Prompt> Can you set out every line of the records below as a Markdown table with the columns "Row" and "Line", skipping blank lines and leaving the pictures out?
◆ ◆ ◆ ◆ ◆ ◆ ◆
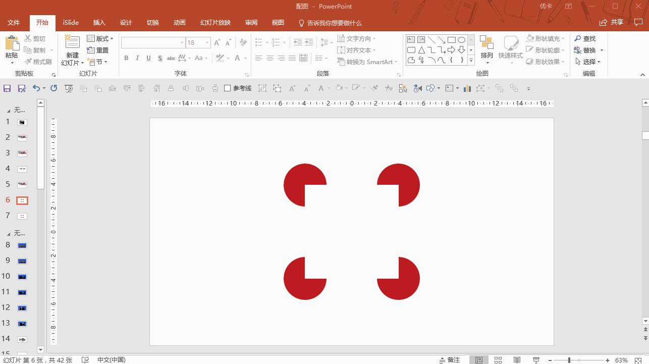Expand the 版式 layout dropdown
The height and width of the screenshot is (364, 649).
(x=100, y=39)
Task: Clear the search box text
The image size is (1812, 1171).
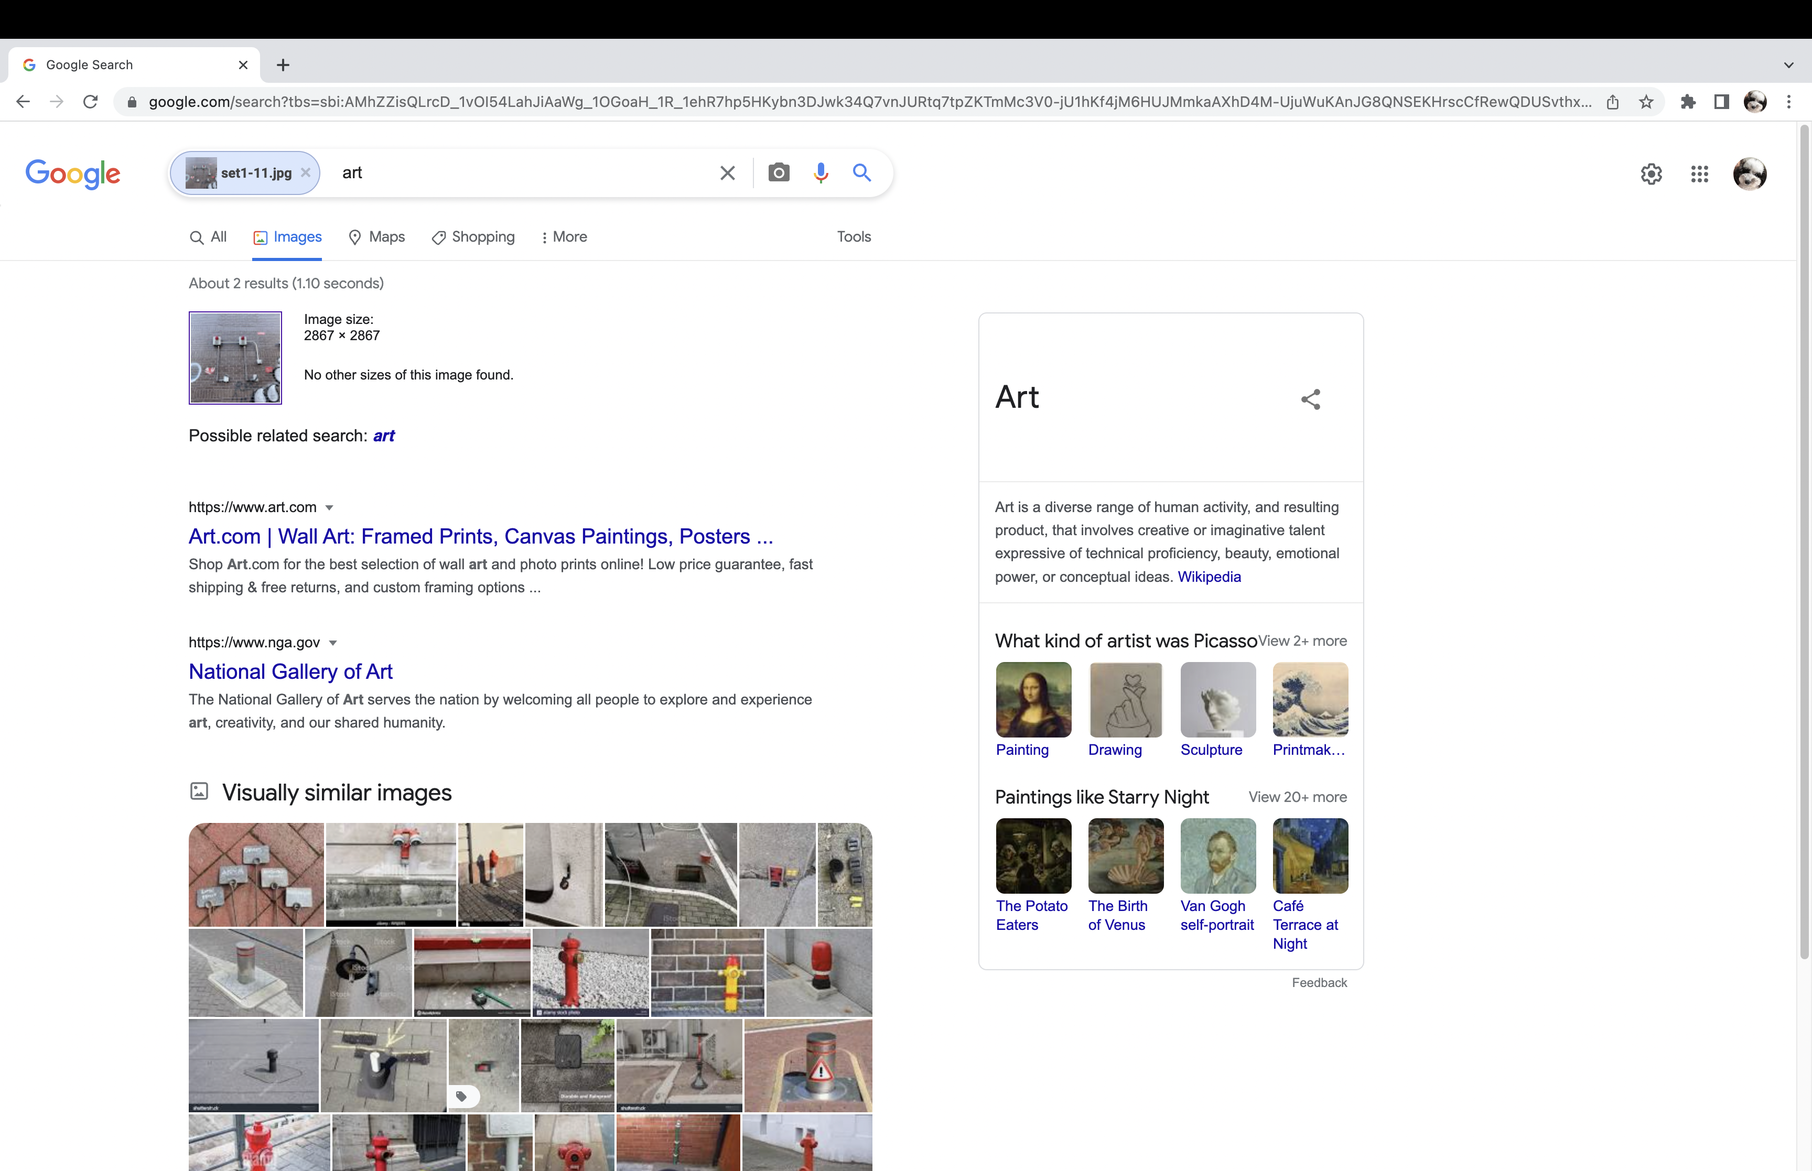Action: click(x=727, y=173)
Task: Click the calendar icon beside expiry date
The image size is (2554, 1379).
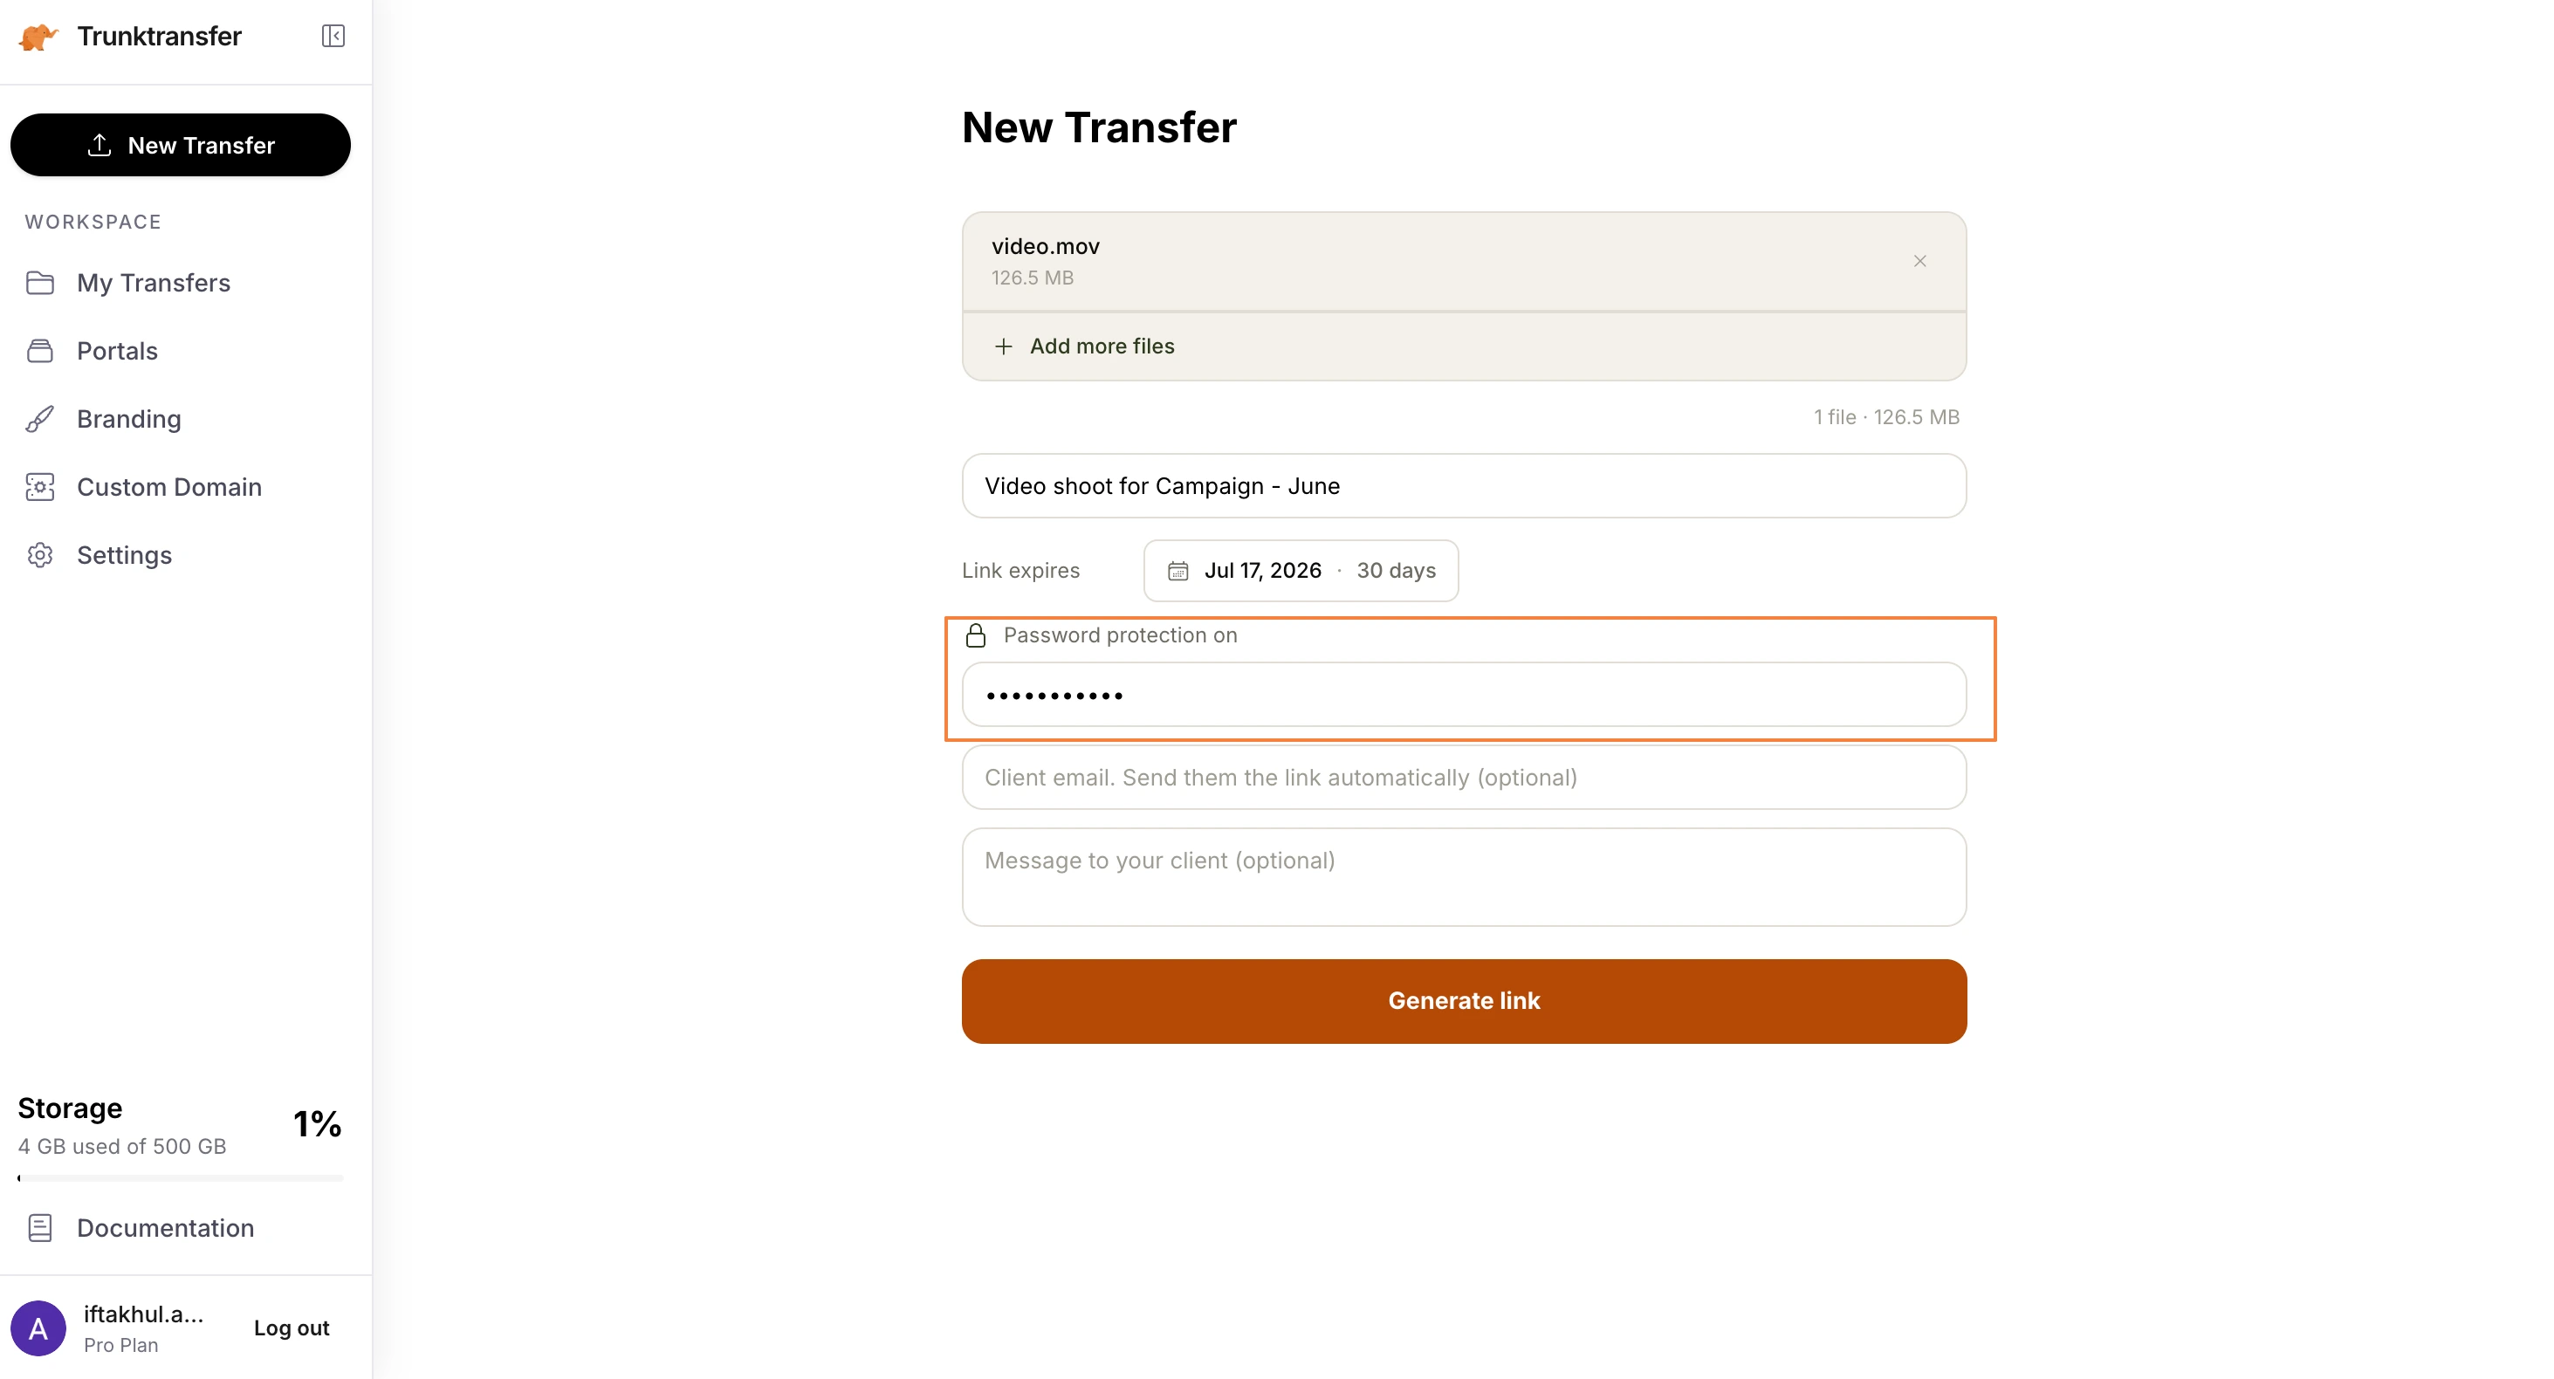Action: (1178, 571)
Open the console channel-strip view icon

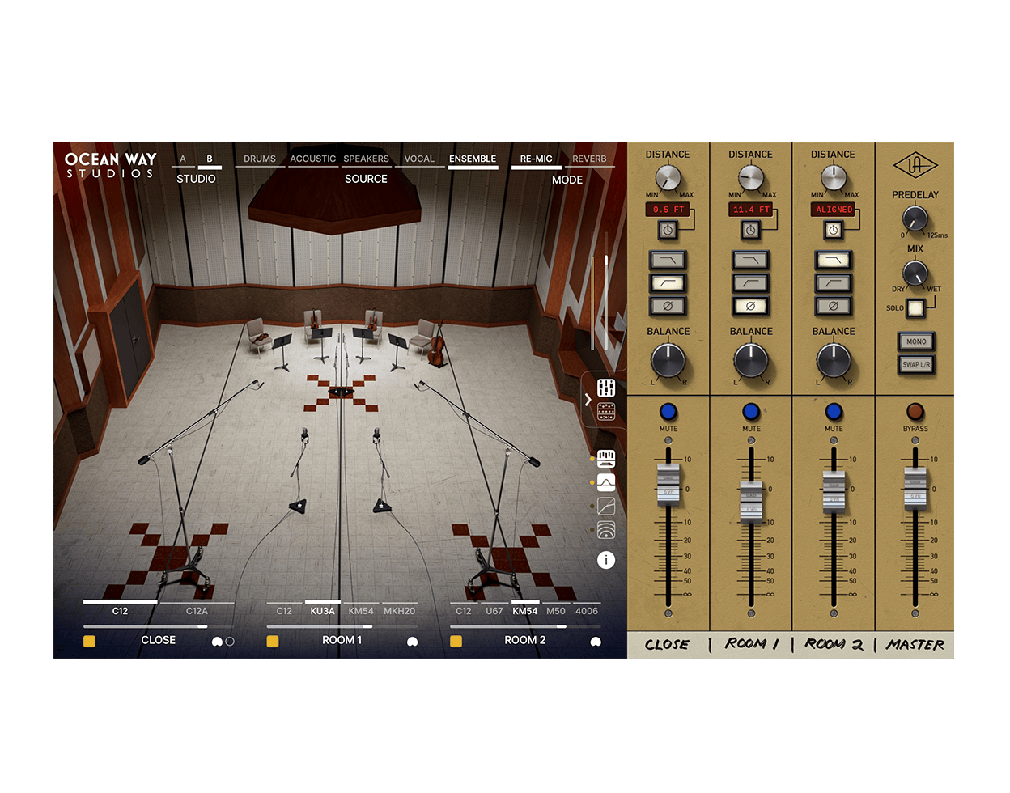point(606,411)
◆ ◆ ◆ ◆ ◆ ◆ ◆
Written solution>
| Row | Line |
|---|---|
| 1 | Expand the 版式 layout dropdown |
| 2 | The height and width of the screenshot is (364, 649). |
| 3 | (x=100, y=39) |
| 4 | Task: Clear the search box text |
| 5 | The image size is (1812, 1171). |
| 6 | Action: click(x=727, y=173) |
| 7 | Task: Click the calendar icon beside expiry date |
| 8 | The image size is (2554, 1379). |
| 9 | Action: (1178, 571) |
| 10 | Open the console channel-strip view icon |
| 11 | point(606,411) |